When Ulcers Become Dangerous

Most duodenal ulcers heal without serious problems, but complications can be life-threatening when they occur.

  • Bleeding. An ulcer can erode into a blood vessel. Slow bleeding leads to anemia over time, causing fatigue and shortness of breath. Rapid bleeding produces black, tarry stools or vomit that looks like coffee grounds. Severe hemorrhage requires hospitalization and sometimes a blood transfusion.
  • Perforation. The ulcer can eat entirely through the duodenal wall, creating a hole that allows intestinal contents to leak into the abdominal cavity. This causes sudden, severe abdominal pain and is a surgical emergency due to the risk of widespread infection (peritonitis).
  • Blockage. Repeated ulceration and scarring can narrow the passage out of the stomach, making it difficult for food to move through. Signs include feeling full quickly, vomiting undigested food, and unexplained weight loss.

How Duodenal Ulcers Are Diagnosed

If your symptoms suggest an ulcer, the first step is usually testing for H. pylori. A urea breath test is the most accurate noninvasive option, with a sensitivity of 97 percent and a specificity of 100 percent. You swallow a small amount of a labeled substance, and if H. pylori is present, it breaks it down in a way that can be detected in your breath. Stool antigen tests are another option, with sensitivity around 92 percent and specificity around 94 percent for the best versions.

An upper endoscopy, where a thin camera is passed down the throat into the duodenum, provides direct visual confirmation of the ulcer. It also allows a doctor to take tissue samples and check for H. pylori at the same time. Endoscopy is especially important when symptoms are severe, when there are signs of bleeding, or when initial treatment hasn’t worked.

Treatment and Healing

Duodenal ulcers typically take about six weeks to heal. Treatment depends on the underlying cause.

Reducing Acid

Proton pump inhibitors (PPIs) are the standard treatment for lowering stomach acid and allowing the ulcer to heal. For an uncomplicated duodenal ulcer, the typical course is once daily for four weeks. Some people need an additional four to eight weeks if healing is incomplete. You can usually tell treatment is working because pain decreases within the first few days to a week.

Eliminating H. pylori

If testing confirms H. pylori, killing the bacteria is essential. Without antibiotics, an ulcer may temporarily heal but will commonly return. The current recommended first-line treatment is a 14-day course of bismuth-based quadruple therapy, which combines an acid reducer with bismuth and two antibiotics. Older regimens based on clarithromycin are no longer recommended as a first choice unless the specific bacterial strain has been tested and shown to be sensitive to it, because resistance rates have climbed too high in many regions.

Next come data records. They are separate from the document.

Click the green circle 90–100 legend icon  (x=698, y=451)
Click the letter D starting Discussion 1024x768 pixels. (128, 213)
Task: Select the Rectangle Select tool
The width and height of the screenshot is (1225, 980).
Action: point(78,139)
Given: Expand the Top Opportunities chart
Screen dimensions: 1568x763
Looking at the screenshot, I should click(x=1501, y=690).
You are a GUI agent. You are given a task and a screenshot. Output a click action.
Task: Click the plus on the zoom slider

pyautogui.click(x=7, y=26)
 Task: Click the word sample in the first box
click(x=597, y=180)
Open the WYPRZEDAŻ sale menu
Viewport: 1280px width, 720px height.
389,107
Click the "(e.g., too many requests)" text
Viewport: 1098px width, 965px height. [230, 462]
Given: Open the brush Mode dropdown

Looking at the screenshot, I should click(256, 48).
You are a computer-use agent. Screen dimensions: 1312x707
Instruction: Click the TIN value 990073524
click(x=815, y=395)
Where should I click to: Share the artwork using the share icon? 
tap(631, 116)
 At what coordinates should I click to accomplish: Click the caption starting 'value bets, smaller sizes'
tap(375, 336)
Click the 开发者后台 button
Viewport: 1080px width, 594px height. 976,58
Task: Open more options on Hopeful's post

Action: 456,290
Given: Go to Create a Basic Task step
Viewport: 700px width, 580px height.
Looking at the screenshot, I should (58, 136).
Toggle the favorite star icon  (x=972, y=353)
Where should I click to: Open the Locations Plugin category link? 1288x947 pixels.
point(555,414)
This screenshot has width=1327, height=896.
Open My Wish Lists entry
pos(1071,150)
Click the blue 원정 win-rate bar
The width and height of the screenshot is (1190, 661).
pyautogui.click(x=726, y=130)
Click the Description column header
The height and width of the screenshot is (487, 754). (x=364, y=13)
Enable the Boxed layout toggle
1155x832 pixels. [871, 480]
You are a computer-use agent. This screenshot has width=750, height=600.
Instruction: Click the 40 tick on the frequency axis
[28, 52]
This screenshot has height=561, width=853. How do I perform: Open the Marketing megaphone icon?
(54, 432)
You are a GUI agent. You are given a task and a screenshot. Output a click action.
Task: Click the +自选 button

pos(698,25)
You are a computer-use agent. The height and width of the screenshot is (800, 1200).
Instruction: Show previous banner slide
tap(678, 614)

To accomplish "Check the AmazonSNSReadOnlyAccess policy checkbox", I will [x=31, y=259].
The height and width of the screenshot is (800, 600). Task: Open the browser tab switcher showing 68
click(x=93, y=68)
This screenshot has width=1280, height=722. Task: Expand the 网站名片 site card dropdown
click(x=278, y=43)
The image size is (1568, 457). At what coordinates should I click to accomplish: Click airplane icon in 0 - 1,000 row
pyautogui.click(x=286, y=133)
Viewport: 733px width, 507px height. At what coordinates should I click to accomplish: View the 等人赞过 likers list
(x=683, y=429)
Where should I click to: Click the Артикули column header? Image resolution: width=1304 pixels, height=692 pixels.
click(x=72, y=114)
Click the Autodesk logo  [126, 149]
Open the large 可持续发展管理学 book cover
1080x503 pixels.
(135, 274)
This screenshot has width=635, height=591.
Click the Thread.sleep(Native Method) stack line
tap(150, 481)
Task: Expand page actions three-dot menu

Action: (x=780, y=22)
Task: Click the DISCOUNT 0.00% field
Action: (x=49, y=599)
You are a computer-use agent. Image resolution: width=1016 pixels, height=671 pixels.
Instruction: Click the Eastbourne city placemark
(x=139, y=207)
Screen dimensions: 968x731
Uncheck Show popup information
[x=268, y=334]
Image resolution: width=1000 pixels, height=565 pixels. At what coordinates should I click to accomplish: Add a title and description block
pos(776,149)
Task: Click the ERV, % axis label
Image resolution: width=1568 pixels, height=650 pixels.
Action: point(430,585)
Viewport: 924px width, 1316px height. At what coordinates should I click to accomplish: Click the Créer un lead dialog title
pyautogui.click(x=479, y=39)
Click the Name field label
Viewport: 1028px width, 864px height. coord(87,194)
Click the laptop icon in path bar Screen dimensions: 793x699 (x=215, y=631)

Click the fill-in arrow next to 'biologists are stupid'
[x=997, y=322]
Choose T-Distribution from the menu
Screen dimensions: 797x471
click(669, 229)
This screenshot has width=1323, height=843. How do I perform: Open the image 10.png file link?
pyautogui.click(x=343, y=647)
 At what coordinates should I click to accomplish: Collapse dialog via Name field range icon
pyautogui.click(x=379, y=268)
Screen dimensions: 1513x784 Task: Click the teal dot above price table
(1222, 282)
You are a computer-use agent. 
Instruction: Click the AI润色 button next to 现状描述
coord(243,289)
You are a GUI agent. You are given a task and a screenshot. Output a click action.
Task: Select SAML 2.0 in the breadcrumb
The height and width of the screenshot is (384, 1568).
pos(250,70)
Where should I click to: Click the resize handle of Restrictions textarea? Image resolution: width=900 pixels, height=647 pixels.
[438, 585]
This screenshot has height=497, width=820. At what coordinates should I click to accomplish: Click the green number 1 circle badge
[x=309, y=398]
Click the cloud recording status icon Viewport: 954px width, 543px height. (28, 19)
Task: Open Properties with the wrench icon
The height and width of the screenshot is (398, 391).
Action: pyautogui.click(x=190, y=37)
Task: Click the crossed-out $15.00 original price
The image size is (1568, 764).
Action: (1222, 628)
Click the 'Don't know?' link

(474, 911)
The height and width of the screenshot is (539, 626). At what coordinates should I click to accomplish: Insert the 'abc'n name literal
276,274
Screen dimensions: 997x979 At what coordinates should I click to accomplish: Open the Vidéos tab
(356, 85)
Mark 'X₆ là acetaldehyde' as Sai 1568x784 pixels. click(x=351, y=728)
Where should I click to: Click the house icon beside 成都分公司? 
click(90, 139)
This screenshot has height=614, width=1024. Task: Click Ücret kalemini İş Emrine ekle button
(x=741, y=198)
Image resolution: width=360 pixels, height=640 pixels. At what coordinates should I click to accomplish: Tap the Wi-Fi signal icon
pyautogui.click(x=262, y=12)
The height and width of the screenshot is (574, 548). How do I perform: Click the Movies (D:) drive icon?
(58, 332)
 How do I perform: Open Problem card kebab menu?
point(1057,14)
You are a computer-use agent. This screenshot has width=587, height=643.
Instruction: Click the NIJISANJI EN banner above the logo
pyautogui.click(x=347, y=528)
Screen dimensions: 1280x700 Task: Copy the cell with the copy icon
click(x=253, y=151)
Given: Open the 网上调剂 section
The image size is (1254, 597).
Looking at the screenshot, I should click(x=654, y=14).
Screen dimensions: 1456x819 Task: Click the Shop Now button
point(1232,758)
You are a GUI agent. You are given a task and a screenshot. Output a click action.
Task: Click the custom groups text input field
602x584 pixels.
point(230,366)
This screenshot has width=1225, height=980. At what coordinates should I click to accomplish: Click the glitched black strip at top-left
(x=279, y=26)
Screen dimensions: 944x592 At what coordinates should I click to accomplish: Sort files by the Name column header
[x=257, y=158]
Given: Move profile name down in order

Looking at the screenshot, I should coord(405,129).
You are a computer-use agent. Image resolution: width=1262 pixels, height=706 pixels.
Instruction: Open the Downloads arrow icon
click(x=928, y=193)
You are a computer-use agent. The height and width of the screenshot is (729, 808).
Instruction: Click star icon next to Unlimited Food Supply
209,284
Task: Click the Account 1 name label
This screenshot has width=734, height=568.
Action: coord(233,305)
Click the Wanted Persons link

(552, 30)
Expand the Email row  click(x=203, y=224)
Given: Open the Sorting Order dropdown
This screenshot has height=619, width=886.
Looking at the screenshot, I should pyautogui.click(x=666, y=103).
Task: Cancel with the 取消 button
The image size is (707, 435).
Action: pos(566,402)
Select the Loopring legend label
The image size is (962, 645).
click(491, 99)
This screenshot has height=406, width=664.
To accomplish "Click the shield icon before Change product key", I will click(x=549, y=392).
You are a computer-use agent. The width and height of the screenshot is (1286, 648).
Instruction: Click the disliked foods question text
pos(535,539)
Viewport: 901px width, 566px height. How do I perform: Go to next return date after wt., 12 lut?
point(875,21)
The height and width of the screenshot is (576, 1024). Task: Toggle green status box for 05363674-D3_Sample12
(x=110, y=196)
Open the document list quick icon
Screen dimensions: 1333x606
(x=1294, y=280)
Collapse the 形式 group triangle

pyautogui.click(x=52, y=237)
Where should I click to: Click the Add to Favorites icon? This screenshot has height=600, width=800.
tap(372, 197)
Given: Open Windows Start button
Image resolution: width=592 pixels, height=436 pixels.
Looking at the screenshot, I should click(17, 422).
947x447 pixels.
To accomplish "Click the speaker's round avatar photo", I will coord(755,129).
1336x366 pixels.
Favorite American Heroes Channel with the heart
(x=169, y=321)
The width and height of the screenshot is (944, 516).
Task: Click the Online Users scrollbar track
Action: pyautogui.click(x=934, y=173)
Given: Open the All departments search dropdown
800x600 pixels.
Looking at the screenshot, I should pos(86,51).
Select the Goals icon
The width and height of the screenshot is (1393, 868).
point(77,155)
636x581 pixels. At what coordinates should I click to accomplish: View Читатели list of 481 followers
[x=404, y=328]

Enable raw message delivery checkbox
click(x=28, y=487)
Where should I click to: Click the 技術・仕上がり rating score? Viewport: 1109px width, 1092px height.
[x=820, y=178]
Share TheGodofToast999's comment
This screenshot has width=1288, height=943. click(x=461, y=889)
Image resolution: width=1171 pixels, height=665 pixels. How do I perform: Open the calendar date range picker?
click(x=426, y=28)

Completing the full 14-day course matters. Stopping early increases the chance the bacteria survive, which means the ulcer is likely to come back.

Stopping NSAIDs

If an NSAID caused the ulcer, discontinuing the medication (or switching to an alternative that’s gentler on the gut) is the most important step. When NSAIDs can’t be stopped for medical reasons, taking a PPI alongside them helps protect the lining.

What Recovery Looks Like

Most people notice significant pain relief within one to two weeks of starting treatment. Full mucosal healing, confirmed by follow-up endoscopy when needed, generally takes the full six weeks. During recovery, avoiding smoking, alcohol, and NSAIDs gives the lining the best chance to repair itself.

Recurrence is the main long-term concern. An ulcer caused by H. pylori that is treated only with acid reducers, without antibiotics, will frequently come back or a new one will form nearby. After successful eradication of H. pylori, recurrence rates drop dramatically. For NSAID-related ulcers, the risk stays elevated as long as the medications continue.